Native M.2 NVMe SSD on a Raspberry Pi 4 - Fastest Disk IO Speed

Native M.2 NVMe SSD on a Raspberry Pi 4 -  Fastest Disk IO Speed

I've been on a quest to creating the fastest Raspberry Pi 4 IO speed. It just sucks that this quest had to come at a time where Raspberry Pi market is insane. On my quest I found out that there is no hat or board that provides me a direct M.2 to connect my SSD on the Raspberry Pi 4. Every solution led to SSD over USB3.0 which reduced the disk IO speeds making me only inches away from succeeding in my quest.

That was until I came across the glorious TOFU board by Swiss company ORATEK. This baby packed not only what I needed, a direct M.2 port, but also 3x USB-A ports, full-size HDMI port, Camera and display ports, two power inputs, Micro SD card slot, and a USB-C port. This board provided me everything I needed and more. So we at InterestingSoup reached out to Oratek to see if we can receive a board to review (and complete our quest!). They got back super quick and agreed to send us the TOFU board. They were even kind enough to send the TOFU - M.2 M Key Adapter and Switchblade Enclosure. This was sweet because my Western Digital Black SN850 is an NVMe SSD so it require M.2 M Key port which the adapter solves. Otherwise I'd need to get a new SSD to fit the board.

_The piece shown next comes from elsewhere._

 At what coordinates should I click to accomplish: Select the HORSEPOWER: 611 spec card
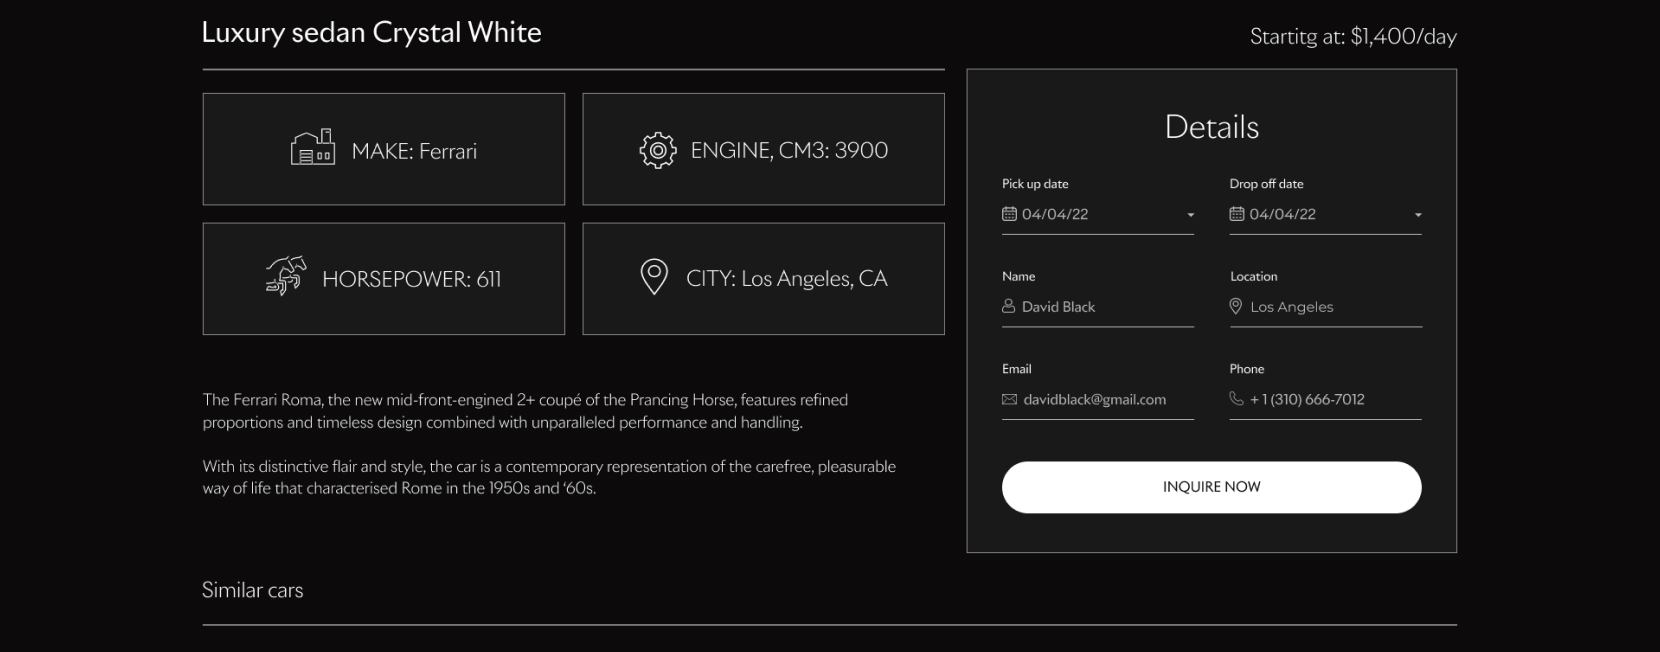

Why is this native M.2 port so important to me? That is because it's I/O speed is unmatched at the moment. I ran a benchmark script to see how fast were my Raspberry Pi 4's I/O speeds were with various drive options and here are the results. You can compare the score to the results on this site.

Micro SD: 1,290
SATA SSD over USB 3.0: 6480
NVMe SSD over USB 3.0 (UASP): 7884
Upgraded NVMe SSD over USB 3.0 (UASP): 10458

As you can see the score increases as I use better peripherals and SSDs. You can only imagine how fast a native M.2 port would be and the score it would output. Thanks to Oratek for bringing our imagination to a reality.

Enable NVMe Boot

To boot from NVMe you need a recent version of the bootloader (after July 2021), and a recent version of the VideoCore firmware and Raspberry Pi OS Linux kernel. The latest Raspberry Pi OS release has everything you need, so you can use the Raspberry Pi Imager to install the software to your SSD.

You might need to use rpiboot to update the CM4 bootloader. Instructions for building rpiboot and configuring the IO board to switch the ROM to usbboot mode are in the usbboot Github repository.

Remember to add the NVMe boot mode 6 to BOOT_ORDER in recovery/boot.conf.

Firmware and kernel
If you are using CM4 lite, remove the SD card and the board will boot from the NVMe disk. For versions of CM4 with an eMMC, make sure you have set NVMe first in the boot order.

Speed Results

Now that we have our CM4 booting from NVME, lets run that benchmark and get our score.

Score: 14781

So having an M.2 port dramatically increases the disk speed for sure. In the coming weeks, we will deploy a service to get an actual feel of the disk performance. This setup seems ideal for an Urbit Star deployment. If you have any other service we should deploy on this setup, let us know!

Oratek TOFU Board

Oratek's build quality is next level. Out of the box we can just understand the work and effort put into developing such a compact powerful board for the CM4. With the power input options provided on this board, we aren't even fully leveraging its capabilities. That goes to show how far ahead Oratek was thinking in regards to it's board use cases. Once this insane single board computers craze settles down we definitely for see more and more videos surfacing with Oratek's Tofu Board.